Chirag Mahapatra

Organizations

Identify and get access to all stakeholders

Most organizations have a number of stakeholders. Here are some of the key questions to ask:

  • Who is facing the problem?
  • Who is making the decisions?
  • Who is making the recommendation?

Once you have some of the answers to these questions, we should have a plan of action to get access to these people. These could be via a warm introduction or cold calls.

A key tool to help you with this is the organization structure. In private companies, most of the roles at the executive level are common across companies. You typically have a CEO, CTO, CMO, CFO etc. Government agencies also have a structure amongst them. Here is a link to how the Defense agencies structure themselves: https://commons.wikimedia.org/wiki/File:US_Defense_Agencies.png. In addition, while selling to defense agencies, it is helpful to look at the rank of the stakeholder. E.g. here: https://www.defense.gov/Resources/Insignia/. These charts help in understanding where the rank of the person you are connecting with and what they can realistically accomplish.

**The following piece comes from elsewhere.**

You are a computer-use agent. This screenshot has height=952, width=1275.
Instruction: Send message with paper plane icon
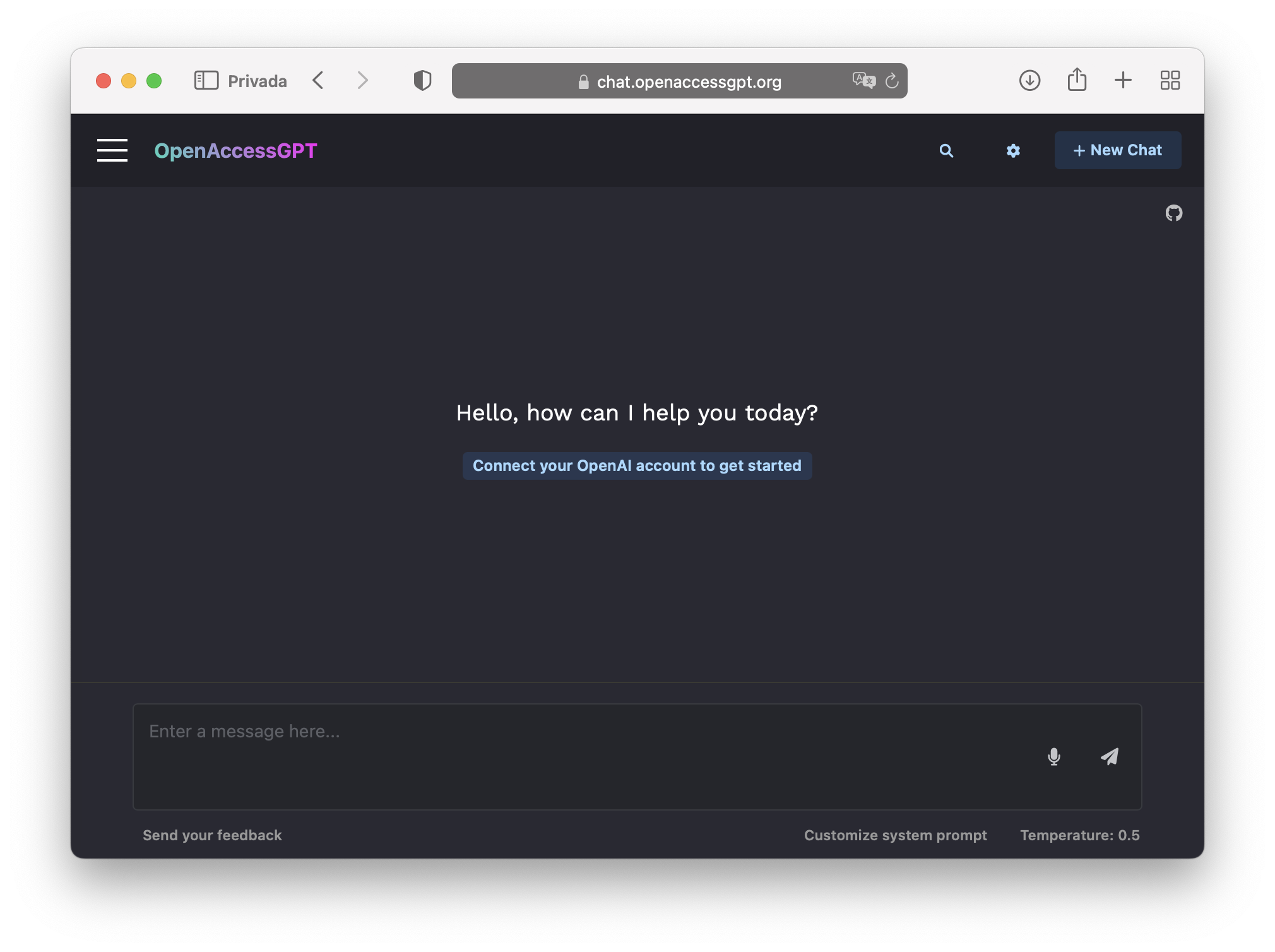tap(1110, 756)
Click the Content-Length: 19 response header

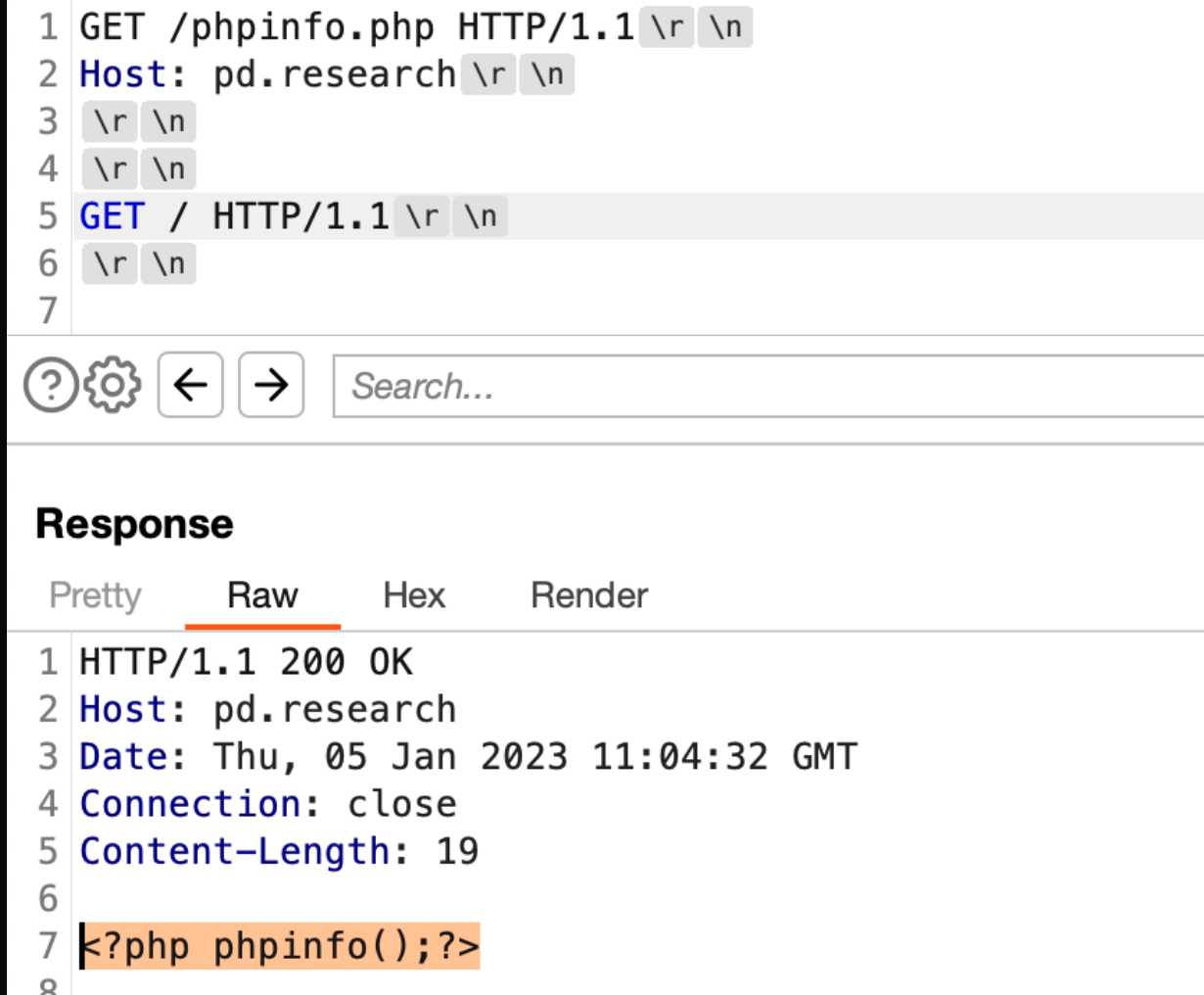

Get people to open up about their problems

This can be extremely hard.

  • There might be a culture of not sharing information
  • The interviewees might be explicitly not allowed to share information
  • The interviewees might not be predisposed to talk about problems

The key here is to try to make people as comfortable as possible. This can be done by assuring interviewees that you don’t want any confidential information and primarily want their opinions on problems. It is also helpful to share that you are there to help and try to make things better.

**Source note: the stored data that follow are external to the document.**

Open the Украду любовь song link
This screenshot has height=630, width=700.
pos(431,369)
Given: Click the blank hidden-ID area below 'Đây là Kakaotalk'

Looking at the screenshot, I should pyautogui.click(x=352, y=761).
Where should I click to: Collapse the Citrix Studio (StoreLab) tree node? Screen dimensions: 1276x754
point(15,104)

Be open ended in what you are trying to learn

It is very tempting to focus on a specific line of questioning and discarding everything else. This sort of focus is something most people are taught in professional situations. However, this is not constructive while discovering complex problems. While the interviewee may not be able to articulate it, there might be a deeper problem to the issues they are facing. Sometimes it needs an external perspective and an open mind to identify those problems.

Learn about who else might have that problem and how they might be solving it

It’s rare that there is a problem which is specific to one entity and that no one else has solved it. It’s very likely that many other entities have a similar problem and might be solving it differently (albeit with different levels of efficiency). It’s critical to find as many people as possible who might be having a similar problem and learn from what they are doing.

Be persistent

It is very easy to have dead ends in this process. An interviewee might not show up. You may not get new leads. The cold calls may not respond. The list of dead ends can go on. It is critical to be optimistic and be persistent in this phase. While it is important to reflect on the root cause of a dead end, it’s critical to not let the dead end get you down and keep moving.